The newest proposal found in [
28] at the time of writing (January 2017), does not present anything new compared with the formerly presented systems. Here, three exergames evaluate different psychophysical rehabilitation exercises of neurological patients, by means of an avatar on the screen that follows the movements of the patient. A quantitative analysis of the movements is carried out by saving the joint positions of the skeleton in a database, which allows a follow-up of the evolution of the therapy. Here, no real gaming environment is presented; the user is just required to avoid some virtual balls or to step on coloured rectangles. The exercises can be configured by the therapist by changing e.g., the angles for the required arm rising. No seated mode for wheelchair users is supported and only three patients were tested.

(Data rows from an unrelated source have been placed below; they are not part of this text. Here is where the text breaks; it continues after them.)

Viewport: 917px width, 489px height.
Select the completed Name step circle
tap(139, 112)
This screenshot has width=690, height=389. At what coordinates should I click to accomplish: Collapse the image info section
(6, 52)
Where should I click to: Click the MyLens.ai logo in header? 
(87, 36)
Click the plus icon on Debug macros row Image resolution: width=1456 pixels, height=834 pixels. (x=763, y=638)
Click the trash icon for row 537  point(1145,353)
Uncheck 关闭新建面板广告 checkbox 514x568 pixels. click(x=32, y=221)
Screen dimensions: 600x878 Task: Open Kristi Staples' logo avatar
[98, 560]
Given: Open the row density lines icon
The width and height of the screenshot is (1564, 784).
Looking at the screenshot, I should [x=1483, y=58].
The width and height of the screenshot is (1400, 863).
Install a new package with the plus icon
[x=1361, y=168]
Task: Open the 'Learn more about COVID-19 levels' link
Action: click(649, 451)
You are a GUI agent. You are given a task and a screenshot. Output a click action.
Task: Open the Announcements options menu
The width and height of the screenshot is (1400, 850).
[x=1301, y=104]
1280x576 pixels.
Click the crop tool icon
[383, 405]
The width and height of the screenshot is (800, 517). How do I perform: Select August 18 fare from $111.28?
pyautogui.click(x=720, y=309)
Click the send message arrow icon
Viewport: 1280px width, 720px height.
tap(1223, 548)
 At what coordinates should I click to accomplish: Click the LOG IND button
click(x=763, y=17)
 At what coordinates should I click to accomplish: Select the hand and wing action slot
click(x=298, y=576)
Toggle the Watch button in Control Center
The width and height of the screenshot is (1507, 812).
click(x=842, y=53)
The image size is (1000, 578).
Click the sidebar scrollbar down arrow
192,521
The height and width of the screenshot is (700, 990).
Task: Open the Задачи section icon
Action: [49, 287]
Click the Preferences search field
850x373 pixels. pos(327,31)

1.2. Motivation for this Work
Our impression when analysing the state of the art to-date is that development has stagnated. No developments have been found beyond the simple measurement of joint displacements. All approaches, regardless of whether they are implementing simple or more sophisticated gaming environments, are just analysing movements by reading skeleton positions and movements. By doing this, the only basis for exercise design is the mirroring of the patient’s movements and their visualisation by an avatar (a character or a limb shown on the screen). Here, accuracy and speed could be obtained as metrics. The only motivations for the user are to copy the movements of a demonstrating animated character or to move an avatar to reach objects like coins, apples, or kitchen devices. The purpose is always obvious and users notice quite consciously that they are required to do a certain movement. This possibly hurts or at least is very tiring, as it is aimed at an affected limb. In our opinion, this effect itself probably lowers motivation considerably and should be avoided by varying the type of exercise from time to time, inserting relaxing moments and presenting challenges that make the users forget their pain.
Everything should be included in the same gaming environment and make sense, i.e., if one has to reach for objects, this should be for a reason given in the game. Therefore, a realistic storyline is needed and an environment that provides the transition between different scenes. To the best of our knowledge, this kind of environment has not yet been presented, and our purpose is to create a meaningful gaming environment that addresses all mentioned deficiencies. It should be generally accessible by a wide range of users, adaptable to their potential and needs, and above all, during the gameplay, configurable by the therapist, be funny and motivating such that the patient is not aware of doing exercises. To achieve all these objectives, this very ambitious project will need a long time and the involvement of many experts from different areas such as e-health, vision, telematics, machine learning, etc. Therefore, we are still looking for partners and invite interested readers to contact us.
In the initial study presented here, we report the first set of results about a possible method to achieve this, where users with physical limitations can have the same experiences as others inside a virtual environment, which is an indispensable basis to provide full immersion.
Section 2 explains the proposed environment and new approaches to handle game motion control. In
Section 3, the results of our feasibility tests are presented.
Section 4 closes the paper with some conclusions and an outline of our planned future work.